Forty-nine days ago, I decided to join his hunger strike, so I can live a very small part of his experience. I now survive solely on water.
It's not easy; the constant fear for my husband, the unbearable thoughts of what may happen to him in a country where rulers have demonstrated they have no respect for human rights and no understanding of the basic principles of justice or rule of law. But I have a sense of pride that he is ready to sacrifice his life for freedom - not just for his own freedom but for the freedom of every journalist, for the sake of truth. I am proud that there is a human being willing to sacrifice that which is most precious to him, so that the hope of a free press and freedom of speech remains - and especially that this man is my husband.
Many people talk to me about what may be happening inside our bodies and what may happen to us in the future, but all this talk about body doesn't matter; because so long as our freedom is stolen from us, what is there to fear?

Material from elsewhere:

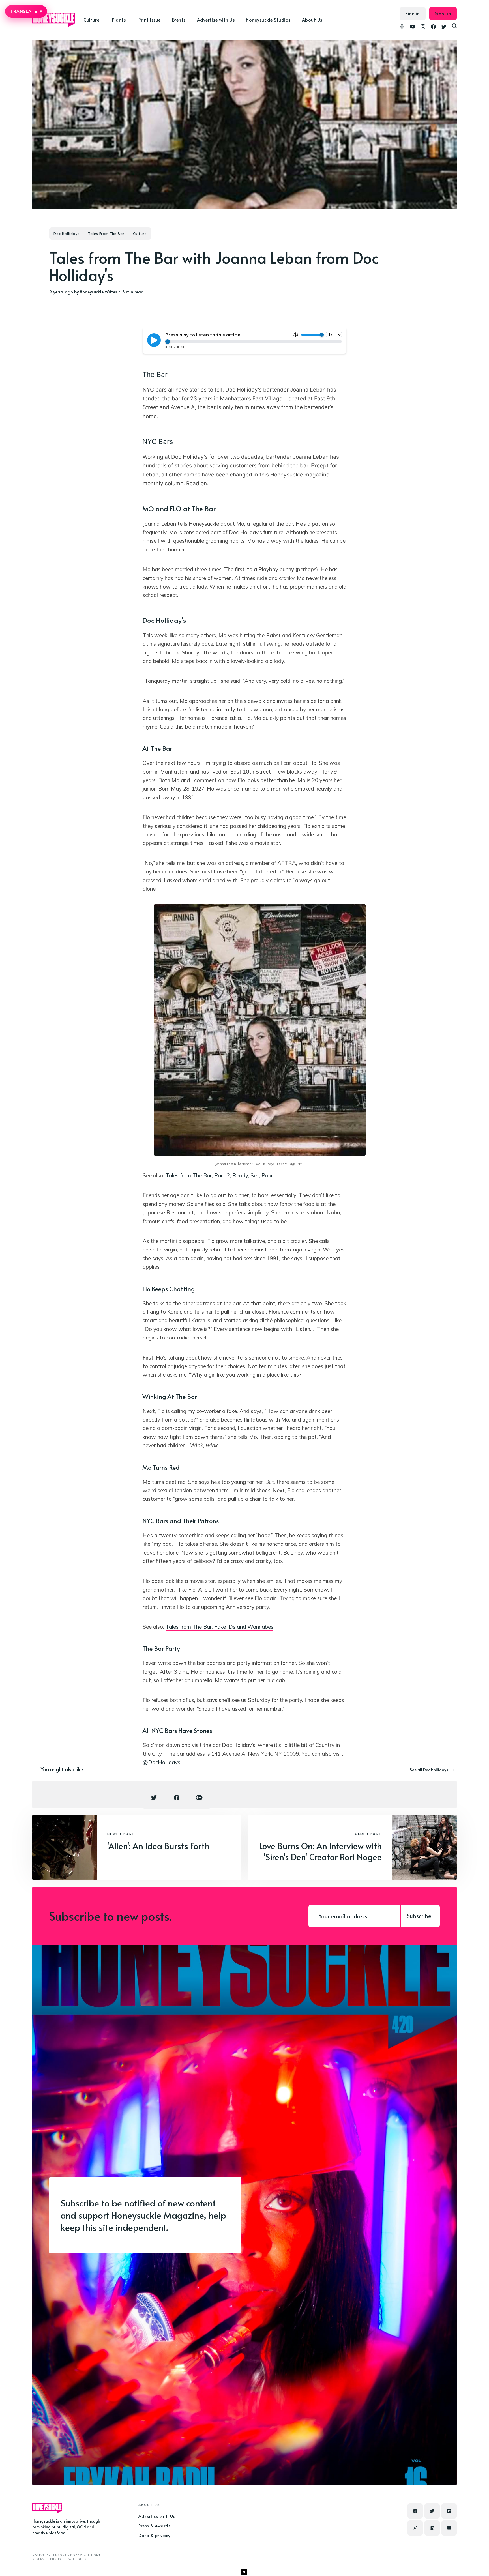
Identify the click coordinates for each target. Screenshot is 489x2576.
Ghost (83, 2559)
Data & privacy (154, 2535)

I am just another woman who is afraid of things getting to the point of death, but I know that Abdullah would want to choose his own fate rather than leave it to his captors.
Despite this fear, I remain as positive as he is defiant. I am sure he will be with me soon, and that history will be written about the resilience of this young man who fought to regain his freedom and the freedom of all journalists in the face of tyranny and injustice.
Gehad Khaled is an Egyptian activist and wife of detained Al Jazeera journalist Abdullah Elshamy.
The views expressed in this article are the author's own and do not necessarily reflect Al Jazeera's editorial policy.